## Passage
►

I’m going to start right off by saying that I love my mom. She’s great! You’ll never find a nicer, sweeter or more giving person in your entire life. That being said; my mother is not very technical. No, that’s not right. She’s not technical at all. When she got a new washing machine we had to train her to use it. Not once but twice. Some idiot salesperson sold her a washing machine with fancy electronics. That clinched it. She was never going to figure out that washer.
It’s not just a washer but its cars, ovens, watches, and pretty much anything that smacks of technology.
Getting her on the computer is a lesson in futility. Allow me to give you an example using a recent phone call. Like today, recent.
Mom: Hi honey
Me: Hi mom. What’s up? (shaking my head because she seems to always call before a meeting)
Mom: I didn’t get the email with the Christmas lists for all of you.
Me: I sent it earlier today. (damn, damn, damn! I knew that I shouldn’t have sent it from my gmail account)
Mom: Well, I didn’t get it. I’ll check it again.
Mom: I still haven’t gotten it.
Me: Mom, I sent it from a different email address. Maybe it’s in your junk mail box.
Mom: I don’t have a junk mail box. (OMG, don’t I wish)
Me: Mom, your email account comes with a junk mail box.
Mom: Not mine. I don’t pay for that. (this is a lot like the conversation that I have with her about her cell phone. It seems that it doesn’t come with voice mail either.)
Me: Ok, I’ll resend it from our home email. Did you get it yet? (after I cut & paste the original email into a new email from the family account.)
Me: There’s like a circle button on the top left hand side of the page that says reload. Click on that.
Mom: Wow, how did you do that?
Me: It’s nothing, Mom (it’s frickin’ magic.)

◄

## Stored data

►

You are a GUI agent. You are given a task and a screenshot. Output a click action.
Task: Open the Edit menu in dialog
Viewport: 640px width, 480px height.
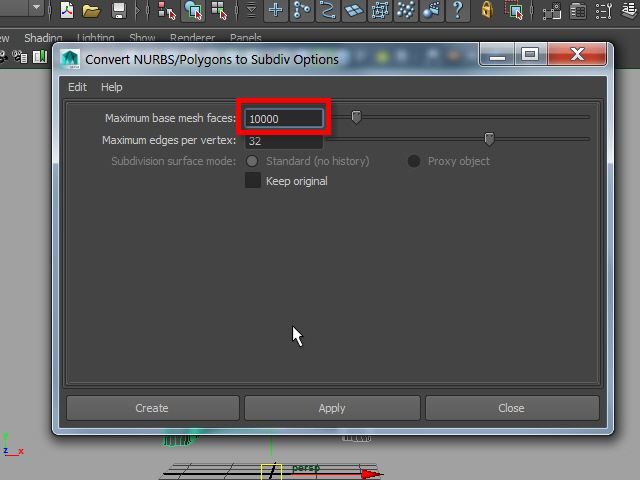(x=77, y=87)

◄

## Action item
Print everything in the piece about the mother and technology from "Mom: I don’t" down to "voice mail either.)", word for word.

## The answer
Mom: I don’t have a junk mail box. (OMG, don’t I wish)
Me: Mom, your email account comes with a junk mail box.
Mom: Not mine. I don’t pay for that. (this is a lot like the conversation that I have with her about her cell phone. It seems that it doesn’t come with voice mail either.)